Les méthodes de conduite de la vigne dans l’Antiquité

Comment élevait-on la vigne dans l'Antiquité ?

Dans les 1990, la mise au jour de vastes parcelles agraires, travaillées en fossés, rangées et tranchées, ont permis de mieux appréhender les méthodes employées pour conduire la vigne pendant l’Antiquité.  
Elles diffèrent selon les provinces de l’empire romain : vignes rampantes, vignes basses sans échalas (tuteur), vignes à échalas sans joug, avec joug ou à joug multiple, vignes conduites sur des arbres ou hautains, voire même en gobelet.

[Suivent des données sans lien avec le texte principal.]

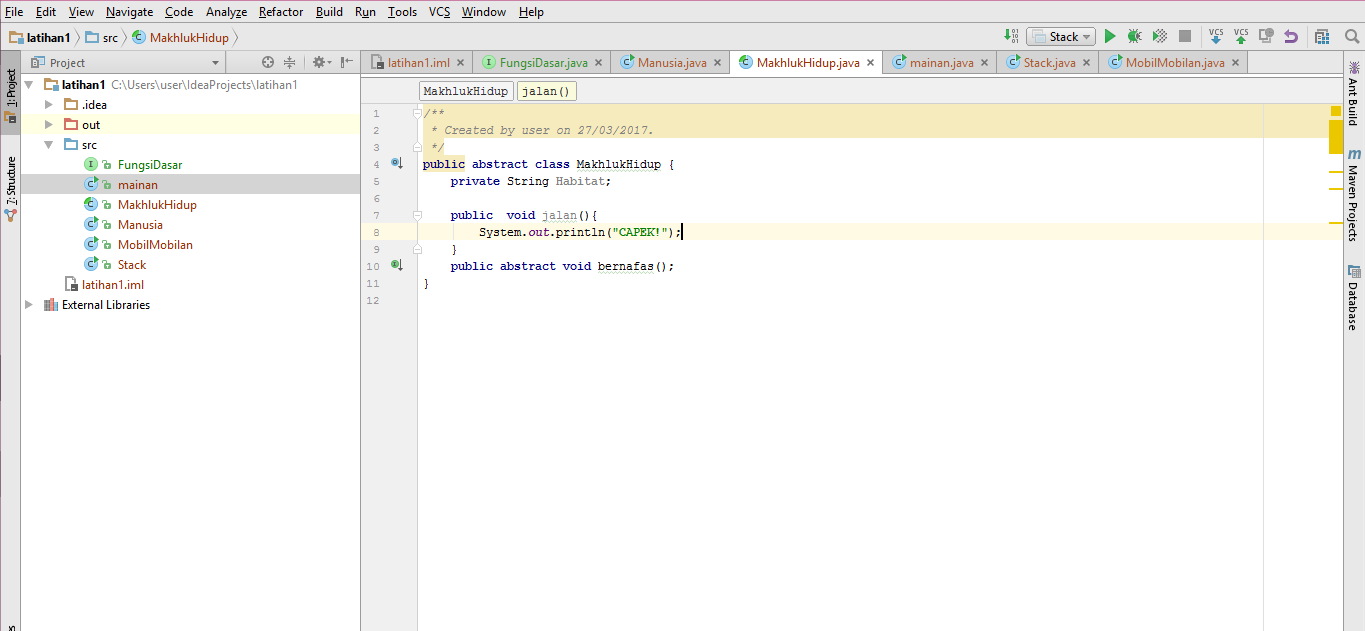Open the Refactor menu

Toutefois, bien que de nombreux écrits d’histoire naturelle évoquent son existence, aucune trace archéologique n’a jusqu’à présent attesté de la conduite de la vigne sur des arbres.  

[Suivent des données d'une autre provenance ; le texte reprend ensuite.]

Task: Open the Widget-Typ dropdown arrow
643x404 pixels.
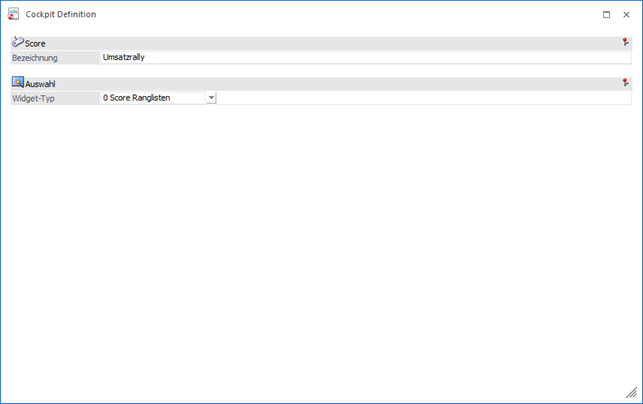Action: point(211,98)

Il semble dès lors que la culture des vignes rampantes était la technique la plus répandue dans le sud de la Gaule. Ce procédé était en effet particulièrement adapté aux régions venteuses de la Narbonnaise.
Cependant, la configuration des fosses de plantation qui y ont été découvertes peut également correspondre à la technique du provignage. Recommandée par les agronomes antiques, celle-ci permettait de renouveler les plantations par bouturage. Identique au marcottage, la technique consiste à multiplier la vigne par enfouissement de certains de ses rameaux, qui se détachent alors du pied-mère lorsqu’ils ont formé des racines.
Il existe deux façons de pratiquer le provignage : soit un sarment (le provin, encore appelé marcotte) est recourbé puis enfoui dans une fosse contiguë au pied-mère, soit le pied lui-même est couché, enterré en ne laissant dépasser dans l’air que quelques tiges, appelées cabus.
Ces techniques ont été abandonnées au XIXe siècle lors de la crise du phylloxéra, et remplacées par le greffage qui évite tout risque de contamination par les racines.